The trade-off is a somewhat higher re-rupture risk and potentially slower or less robust strength recovery. In high-level athletes, this path is less common.

Given the media framing (season-ending, high-stakes), it is extremely likely that Harris underwent or will undergo surgical repair.

Rehabilitation Phases from a Physical Therapy Perspective

Below is a schematic of typical rehab progression for an Achilles tendon repair in a high-demand athlete. Each individual’s timeline may vary based on surgical findings, intraoperative tension, comorbidities, and tissue quality.

  • Phase One: Immobilization/protection
    • 0-2 weeks
    • Focus on protecting the repair, controlling pain and swelling
  • Phase Two: Early mobilization and range of motion
    • 2-6 weeks
    • Focus on gradual tendon loading, restoring dorsiflexion within safe limits
    • Initiate passive range of motion to regain mobility, begin partial weight bearing as allowed by surgeon
  • Phase Three: Strengthening/Loading
    • 6-12 weeks
    • Focus on progressing tendon loading, rebuilding plantarflexoion strength, and neuromuscular control
    • Initiate eccentric and concentric calf loading, closed chain exercises (e.g. heel rises, seated and standing), balance and proprioceptive drills (single leg stance, perturbations)
  • Phase Four: Power, plyometrics, return to sport
    • 3-6 months
    • Gradual return to high-load, high-velocity tasks, sporting demands
    • Jumping drills, hopping, agility, sprint progressions, gradual on-field cut and acceleration tasks
  • Phase Five: Return to play/performance tuning
    • 6-12+ months
    • Full performance strength, endurance, resilience to sport load
    • Field work, gradual load increase, conditioning, fatigue management, biomechanical analysis/adjustments

* These time windows are typical for high-level athletes; actual progression may be accelerated or slowed based on healing, surgical protocol, and individual readiness.
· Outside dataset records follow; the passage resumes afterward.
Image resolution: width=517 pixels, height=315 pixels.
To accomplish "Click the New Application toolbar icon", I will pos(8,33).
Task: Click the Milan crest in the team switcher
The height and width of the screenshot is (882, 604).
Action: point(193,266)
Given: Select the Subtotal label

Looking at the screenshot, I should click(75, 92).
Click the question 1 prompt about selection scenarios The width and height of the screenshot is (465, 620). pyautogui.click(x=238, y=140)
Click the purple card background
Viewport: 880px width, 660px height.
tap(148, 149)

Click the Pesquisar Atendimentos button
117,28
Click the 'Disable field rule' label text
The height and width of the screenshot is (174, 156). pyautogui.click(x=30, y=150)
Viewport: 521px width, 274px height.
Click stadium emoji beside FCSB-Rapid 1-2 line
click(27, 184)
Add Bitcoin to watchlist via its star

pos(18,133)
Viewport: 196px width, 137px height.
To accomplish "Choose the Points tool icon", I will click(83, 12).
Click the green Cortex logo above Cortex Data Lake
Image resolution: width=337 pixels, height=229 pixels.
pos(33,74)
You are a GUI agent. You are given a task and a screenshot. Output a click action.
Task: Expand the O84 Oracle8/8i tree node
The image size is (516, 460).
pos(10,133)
Key Considerations for PT Clinicians

  • Respect the biology: Tendon healing lags; premature aggressive loading can risk gapping or re-rupture
  • Gradual overload: Calf musculature endures high forces; progress slowly
  • Monitor for compensatory patterns: Watch hip, knee, foot alignment and avoid over-reliance on the contralateral limb
  • Address the kinetic chain: Strengthen glutes, hamstrings, core, and foot intrinsic muscles
  • Eccentric emphasis: Eccentric loading is often emphasized in tendon rehab literature
  • Use objective measures: Strength testing, dynamometry, jump metrics, symmetry indices
  • Psychological readiness: Fear, confidence, and pain beliefs matter in return to sport

Prognosis and Return-to-Play Outlook
For elite athletes, Achilles ruptures remain among the more severe musculoskeletal injuries. However, modern surgical and rehabilitation protocols have improved outcomes. Some general observations:

  • Many professional athletes return to play at or near previous levels, though timelines are long (often 9–12+ months).
  • Some loss in maximal strength or explosiveness may persist, especially in early stages.
  • Risk of re-rupture is relatively low with good surgical repair and compliance.
  • Close follow-up is required to manage tendinopathy, stiffness, and residual deficits.

Given Harris’s status, it is reasonable to expect that his recovery timeline could stretch into the latter half of a year (or more). Whether he’ll fully recapture his preinjury explosiveness is unknown, but with a well-designed rehab protocol, good surgical repair, and careful loading progression, he stands a solid chance of returning to high-level competition. Charger fans will miss Najee Harris the rest of this season but can look forward to his comeback next season!


Published September 30, 2025 | Posted in NFL Injury Spotlight.